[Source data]
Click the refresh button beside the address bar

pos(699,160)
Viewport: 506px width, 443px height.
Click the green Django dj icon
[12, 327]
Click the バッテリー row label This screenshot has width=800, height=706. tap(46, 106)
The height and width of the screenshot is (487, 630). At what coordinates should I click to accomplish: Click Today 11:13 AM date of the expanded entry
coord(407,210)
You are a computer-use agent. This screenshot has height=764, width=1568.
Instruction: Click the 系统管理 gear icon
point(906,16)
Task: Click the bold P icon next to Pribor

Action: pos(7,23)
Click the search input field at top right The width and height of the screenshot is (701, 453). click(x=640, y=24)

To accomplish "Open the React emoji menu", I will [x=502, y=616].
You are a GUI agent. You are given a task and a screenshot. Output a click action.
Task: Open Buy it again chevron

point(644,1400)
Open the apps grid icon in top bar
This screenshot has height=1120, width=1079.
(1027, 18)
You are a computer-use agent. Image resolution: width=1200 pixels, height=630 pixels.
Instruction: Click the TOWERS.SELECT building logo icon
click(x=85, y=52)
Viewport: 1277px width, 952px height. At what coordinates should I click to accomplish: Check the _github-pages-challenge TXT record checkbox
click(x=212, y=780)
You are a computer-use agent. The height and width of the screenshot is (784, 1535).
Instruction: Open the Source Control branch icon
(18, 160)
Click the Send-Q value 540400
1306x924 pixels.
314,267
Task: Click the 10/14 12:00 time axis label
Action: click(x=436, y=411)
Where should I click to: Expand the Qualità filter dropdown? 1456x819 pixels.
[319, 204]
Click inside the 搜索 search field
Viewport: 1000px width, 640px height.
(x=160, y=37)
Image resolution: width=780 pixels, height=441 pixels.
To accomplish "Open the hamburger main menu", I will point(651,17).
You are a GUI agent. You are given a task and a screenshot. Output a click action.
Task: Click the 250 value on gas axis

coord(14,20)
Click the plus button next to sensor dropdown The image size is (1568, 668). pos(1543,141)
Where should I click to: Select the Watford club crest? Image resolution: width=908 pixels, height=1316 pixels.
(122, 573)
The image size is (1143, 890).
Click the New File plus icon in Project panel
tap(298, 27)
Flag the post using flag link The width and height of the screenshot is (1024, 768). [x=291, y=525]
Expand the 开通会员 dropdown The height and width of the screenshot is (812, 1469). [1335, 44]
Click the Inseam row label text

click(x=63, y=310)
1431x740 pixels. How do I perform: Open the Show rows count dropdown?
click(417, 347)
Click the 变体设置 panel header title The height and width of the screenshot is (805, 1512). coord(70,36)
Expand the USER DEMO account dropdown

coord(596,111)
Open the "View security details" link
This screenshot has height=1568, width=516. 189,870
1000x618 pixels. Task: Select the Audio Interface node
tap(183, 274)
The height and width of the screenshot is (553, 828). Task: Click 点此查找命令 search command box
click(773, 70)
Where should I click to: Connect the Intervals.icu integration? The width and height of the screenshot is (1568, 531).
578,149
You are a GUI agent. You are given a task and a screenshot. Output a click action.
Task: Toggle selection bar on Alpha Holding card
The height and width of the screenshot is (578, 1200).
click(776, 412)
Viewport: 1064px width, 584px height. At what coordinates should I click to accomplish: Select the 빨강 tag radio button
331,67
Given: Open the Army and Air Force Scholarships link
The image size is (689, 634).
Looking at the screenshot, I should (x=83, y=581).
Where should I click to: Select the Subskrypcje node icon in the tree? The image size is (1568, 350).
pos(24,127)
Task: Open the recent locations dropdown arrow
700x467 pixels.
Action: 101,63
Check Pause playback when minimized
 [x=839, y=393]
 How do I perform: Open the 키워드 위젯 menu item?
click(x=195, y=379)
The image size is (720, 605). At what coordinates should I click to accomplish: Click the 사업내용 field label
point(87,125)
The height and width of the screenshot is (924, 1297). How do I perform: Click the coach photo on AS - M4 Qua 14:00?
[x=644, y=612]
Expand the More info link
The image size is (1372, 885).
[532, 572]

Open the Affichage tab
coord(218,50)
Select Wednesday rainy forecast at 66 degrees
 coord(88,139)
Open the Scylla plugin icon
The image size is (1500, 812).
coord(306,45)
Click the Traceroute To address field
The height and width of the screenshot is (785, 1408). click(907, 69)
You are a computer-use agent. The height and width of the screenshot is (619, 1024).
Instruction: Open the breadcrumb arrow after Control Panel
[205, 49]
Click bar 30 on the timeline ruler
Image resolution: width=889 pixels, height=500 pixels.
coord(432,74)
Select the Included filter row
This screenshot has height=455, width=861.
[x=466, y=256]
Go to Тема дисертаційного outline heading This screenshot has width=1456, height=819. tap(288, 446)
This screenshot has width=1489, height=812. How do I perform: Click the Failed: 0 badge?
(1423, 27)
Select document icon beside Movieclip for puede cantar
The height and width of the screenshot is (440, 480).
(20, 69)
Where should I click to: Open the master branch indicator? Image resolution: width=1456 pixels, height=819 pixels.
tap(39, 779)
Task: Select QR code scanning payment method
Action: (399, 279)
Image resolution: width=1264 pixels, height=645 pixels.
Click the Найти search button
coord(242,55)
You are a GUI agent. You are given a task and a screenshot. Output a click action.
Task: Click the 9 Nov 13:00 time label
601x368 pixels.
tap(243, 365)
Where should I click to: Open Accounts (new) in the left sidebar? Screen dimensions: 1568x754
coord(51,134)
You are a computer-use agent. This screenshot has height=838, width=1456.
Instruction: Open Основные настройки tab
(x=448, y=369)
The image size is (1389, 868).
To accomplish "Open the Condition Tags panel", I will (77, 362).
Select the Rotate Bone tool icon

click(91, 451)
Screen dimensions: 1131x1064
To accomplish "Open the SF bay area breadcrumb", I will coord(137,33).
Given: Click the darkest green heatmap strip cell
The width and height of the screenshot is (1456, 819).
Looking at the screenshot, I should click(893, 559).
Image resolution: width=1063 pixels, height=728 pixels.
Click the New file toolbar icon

Exercise:
Output, as a numbered list with blank lines left out, the rows from the line containing "Viewport: 506px width, 443px height." through the line containing "I will point(651,17).", including both of those lines.

Solution to this problem:
1. Viewport: 506px width, 443px height.
2. Click the green Django dj icon
3. [12, 327]
4. Click the バッテリー row label This screenshot has width=800, height=706. tap(46, 106)
5. The height and width of the screenshot is (487, 630). At what coordinates should I click to accomplish: Click Today 11:13 AM date of the expanded entry
6. coord(407,210)
7. You are a computer-use agent. This screenshot has height=764, width=1568.
8. Instruction: Click the 系统管理 gear icon
9. point(906,16)
10. Task: Click the bold P icon next to Pribor
11. Action: pos(7,23)
12. Click the search input field at top right The width and height of the screenshot is (701, 453). click(x=640, y=24)
13. To accomplish "Open the React emoji menu", I will [x=502, y=616].
14. You are a GUI agent. You are given a task and a screenshot. Output a click action.
15. Task: Open Buy it again chevron
16. point(644,1400)
17. Open the apps grid icon in top bar
18. This screenshot has height=1120, width=1079.
19. (1027, 18)
20. You are a computer-use agent. Image resolution: width=1200 pixels, height=630 pixels.
21. Instruction: Click the TOWERS.SELECT building logo icon
22. click(x=85, y=52)
23. Viewport: 1277px width, 952px height. At what coordinates should I click to accomplish: Check the _github-pages-challenge TXT record checkbox
24. click(x=212, y=780)
25. You are a computer-use agent. The height and width of the screenshot is (784, 1535).
26. Instruction: Open the Source Control branch icon
27. (18, 160)
28. Click the Send-Q value 540400
29. 1306x924 pixels.
30. 314,267
31. Task: Click the 10/14 12:00 time axis label
32. Action: click(x=436, y=411)
33. Where should I click to: Expand the Qualità filter dropdown? 1456x819 pixels.
34. [319, 204]
35. Click inside the 搜索 search field
36. Viewport: 1000px width, 640px height.
37. (x=160, y=37)
38. Image resolution: width=780 pixels, height=441 pixels.
39. To accomplish "Open the hamburger main menu", I will point(651,17).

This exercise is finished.